◆ **What you should do**:
From the entries that follow, copy each line in which "will" appears.

Stored items:
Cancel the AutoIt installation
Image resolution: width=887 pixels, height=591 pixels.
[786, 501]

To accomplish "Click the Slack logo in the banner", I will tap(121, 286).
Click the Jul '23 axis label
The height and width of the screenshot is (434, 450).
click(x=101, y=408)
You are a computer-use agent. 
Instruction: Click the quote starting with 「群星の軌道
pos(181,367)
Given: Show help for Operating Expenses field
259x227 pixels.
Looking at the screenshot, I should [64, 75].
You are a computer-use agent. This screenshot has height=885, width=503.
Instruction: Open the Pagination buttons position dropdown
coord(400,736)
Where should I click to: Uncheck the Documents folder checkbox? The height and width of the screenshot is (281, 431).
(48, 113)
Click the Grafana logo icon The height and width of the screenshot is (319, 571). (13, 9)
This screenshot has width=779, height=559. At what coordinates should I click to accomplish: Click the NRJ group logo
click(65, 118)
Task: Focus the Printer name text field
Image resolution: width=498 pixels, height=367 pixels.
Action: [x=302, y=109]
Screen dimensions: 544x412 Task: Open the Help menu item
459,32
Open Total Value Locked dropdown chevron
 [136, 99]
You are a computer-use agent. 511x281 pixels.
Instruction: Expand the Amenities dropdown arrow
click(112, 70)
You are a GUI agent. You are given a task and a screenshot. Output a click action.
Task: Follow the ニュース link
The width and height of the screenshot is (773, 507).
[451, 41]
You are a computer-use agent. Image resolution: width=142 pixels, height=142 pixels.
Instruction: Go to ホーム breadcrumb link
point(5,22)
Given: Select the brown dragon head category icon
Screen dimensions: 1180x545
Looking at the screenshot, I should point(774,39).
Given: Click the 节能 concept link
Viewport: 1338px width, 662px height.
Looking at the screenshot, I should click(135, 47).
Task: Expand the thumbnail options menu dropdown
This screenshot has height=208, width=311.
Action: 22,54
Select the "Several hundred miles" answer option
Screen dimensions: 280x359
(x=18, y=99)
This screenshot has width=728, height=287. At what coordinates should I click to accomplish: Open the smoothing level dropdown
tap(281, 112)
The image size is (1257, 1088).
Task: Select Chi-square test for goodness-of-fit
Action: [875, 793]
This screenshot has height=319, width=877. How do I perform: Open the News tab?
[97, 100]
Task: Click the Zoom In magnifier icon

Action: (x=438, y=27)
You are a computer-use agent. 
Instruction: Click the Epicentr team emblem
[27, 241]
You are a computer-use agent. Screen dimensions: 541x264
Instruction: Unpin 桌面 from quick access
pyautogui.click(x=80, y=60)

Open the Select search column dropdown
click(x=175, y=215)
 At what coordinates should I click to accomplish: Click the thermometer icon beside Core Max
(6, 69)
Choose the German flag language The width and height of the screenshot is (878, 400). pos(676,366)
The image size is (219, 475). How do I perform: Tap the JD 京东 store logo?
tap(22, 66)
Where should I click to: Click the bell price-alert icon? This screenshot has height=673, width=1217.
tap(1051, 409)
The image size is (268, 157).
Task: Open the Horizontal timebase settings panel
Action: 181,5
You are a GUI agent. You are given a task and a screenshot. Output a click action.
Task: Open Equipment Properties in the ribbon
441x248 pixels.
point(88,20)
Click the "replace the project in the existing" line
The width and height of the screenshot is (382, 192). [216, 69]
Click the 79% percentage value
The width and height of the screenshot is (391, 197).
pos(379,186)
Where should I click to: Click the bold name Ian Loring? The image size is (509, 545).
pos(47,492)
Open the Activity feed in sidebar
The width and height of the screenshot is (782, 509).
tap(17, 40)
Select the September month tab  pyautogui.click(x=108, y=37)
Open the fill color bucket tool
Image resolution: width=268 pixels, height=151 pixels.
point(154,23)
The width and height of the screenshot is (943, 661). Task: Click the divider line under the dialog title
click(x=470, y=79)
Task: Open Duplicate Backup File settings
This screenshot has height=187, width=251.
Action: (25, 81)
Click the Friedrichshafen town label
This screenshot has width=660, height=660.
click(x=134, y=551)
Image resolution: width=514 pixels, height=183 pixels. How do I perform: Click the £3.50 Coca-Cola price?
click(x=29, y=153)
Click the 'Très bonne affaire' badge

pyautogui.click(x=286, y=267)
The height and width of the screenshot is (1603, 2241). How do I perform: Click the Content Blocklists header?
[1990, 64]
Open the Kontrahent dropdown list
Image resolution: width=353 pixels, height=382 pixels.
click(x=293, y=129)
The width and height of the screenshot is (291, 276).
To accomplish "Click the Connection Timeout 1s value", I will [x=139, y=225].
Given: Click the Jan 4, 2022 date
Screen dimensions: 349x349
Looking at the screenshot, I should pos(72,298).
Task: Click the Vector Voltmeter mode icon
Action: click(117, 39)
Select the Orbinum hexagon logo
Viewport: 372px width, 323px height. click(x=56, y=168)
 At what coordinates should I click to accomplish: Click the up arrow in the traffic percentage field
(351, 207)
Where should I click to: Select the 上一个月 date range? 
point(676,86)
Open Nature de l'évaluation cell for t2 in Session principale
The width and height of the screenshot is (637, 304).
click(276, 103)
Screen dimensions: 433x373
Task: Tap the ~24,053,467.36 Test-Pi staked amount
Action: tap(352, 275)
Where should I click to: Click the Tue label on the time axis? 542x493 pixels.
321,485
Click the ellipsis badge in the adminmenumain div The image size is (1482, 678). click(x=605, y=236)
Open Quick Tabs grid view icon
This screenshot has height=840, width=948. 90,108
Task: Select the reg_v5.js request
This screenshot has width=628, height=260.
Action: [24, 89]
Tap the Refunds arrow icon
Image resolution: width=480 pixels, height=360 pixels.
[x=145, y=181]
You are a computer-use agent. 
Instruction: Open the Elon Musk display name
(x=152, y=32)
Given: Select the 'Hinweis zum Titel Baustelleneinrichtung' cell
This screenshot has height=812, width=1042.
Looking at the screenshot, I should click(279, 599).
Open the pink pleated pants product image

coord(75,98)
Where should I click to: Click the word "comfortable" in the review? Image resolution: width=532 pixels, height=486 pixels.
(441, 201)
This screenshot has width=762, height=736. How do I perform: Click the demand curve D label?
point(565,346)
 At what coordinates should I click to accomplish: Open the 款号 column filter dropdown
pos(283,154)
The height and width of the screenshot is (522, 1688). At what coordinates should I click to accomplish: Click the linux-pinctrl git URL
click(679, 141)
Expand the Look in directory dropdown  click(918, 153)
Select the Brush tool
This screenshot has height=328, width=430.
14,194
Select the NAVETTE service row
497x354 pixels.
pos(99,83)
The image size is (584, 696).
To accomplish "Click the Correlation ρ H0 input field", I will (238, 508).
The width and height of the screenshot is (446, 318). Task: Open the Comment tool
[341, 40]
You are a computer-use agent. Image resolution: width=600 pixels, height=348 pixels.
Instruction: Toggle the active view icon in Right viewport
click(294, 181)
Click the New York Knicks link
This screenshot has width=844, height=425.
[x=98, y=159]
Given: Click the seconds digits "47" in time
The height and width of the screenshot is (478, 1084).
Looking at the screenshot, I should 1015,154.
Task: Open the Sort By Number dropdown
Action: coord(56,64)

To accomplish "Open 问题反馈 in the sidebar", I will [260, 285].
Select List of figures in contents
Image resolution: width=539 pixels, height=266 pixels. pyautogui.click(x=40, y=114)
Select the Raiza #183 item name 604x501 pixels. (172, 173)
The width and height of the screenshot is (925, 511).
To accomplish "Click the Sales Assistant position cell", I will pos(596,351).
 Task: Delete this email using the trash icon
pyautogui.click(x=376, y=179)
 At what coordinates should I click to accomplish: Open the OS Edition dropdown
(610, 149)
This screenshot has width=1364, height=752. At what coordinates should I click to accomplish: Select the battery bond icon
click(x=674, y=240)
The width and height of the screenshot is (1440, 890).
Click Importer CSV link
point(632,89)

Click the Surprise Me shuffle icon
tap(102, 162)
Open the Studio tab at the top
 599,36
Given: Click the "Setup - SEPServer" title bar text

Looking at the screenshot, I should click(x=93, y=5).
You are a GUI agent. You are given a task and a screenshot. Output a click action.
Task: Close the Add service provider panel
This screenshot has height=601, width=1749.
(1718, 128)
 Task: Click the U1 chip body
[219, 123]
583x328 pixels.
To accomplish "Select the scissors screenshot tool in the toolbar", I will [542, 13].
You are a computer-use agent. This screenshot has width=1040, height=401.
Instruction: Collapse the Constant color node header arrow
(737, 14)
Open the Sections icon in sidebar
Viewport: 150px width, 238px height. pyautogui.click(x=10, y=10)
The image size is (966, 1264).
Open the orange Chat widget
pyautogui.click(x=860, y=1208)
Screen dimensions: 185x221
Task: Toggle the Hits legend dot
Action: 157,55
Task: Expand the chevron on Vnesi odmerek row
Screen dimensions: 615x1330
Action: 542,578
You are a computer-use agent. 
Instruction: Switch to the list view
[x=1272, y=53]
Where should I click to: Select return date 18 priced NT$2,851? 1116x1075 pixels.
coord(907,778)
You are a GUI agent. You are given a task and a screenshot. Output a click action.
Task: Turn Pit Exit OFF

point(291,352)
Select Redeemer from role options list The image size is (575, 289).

◆ **Answer section**:
To accomplish "Click the Slack logo in the banner", I will tap(121, 286).
To accomplish "Click the Connection Timeout 1s value", I will [x=139, y=225].
To accomplish "Click the Correlation ρ H0 input field", I will (238, 508).
To accomplish "Open 问题反馈 in the sidebar", I will [260, 285].
To accomplish "Click the Sales Assistant position cell", I will pos(596,351).
To accomplish "Select the scissors screenshot tool in the toolbar", I will [542, 13].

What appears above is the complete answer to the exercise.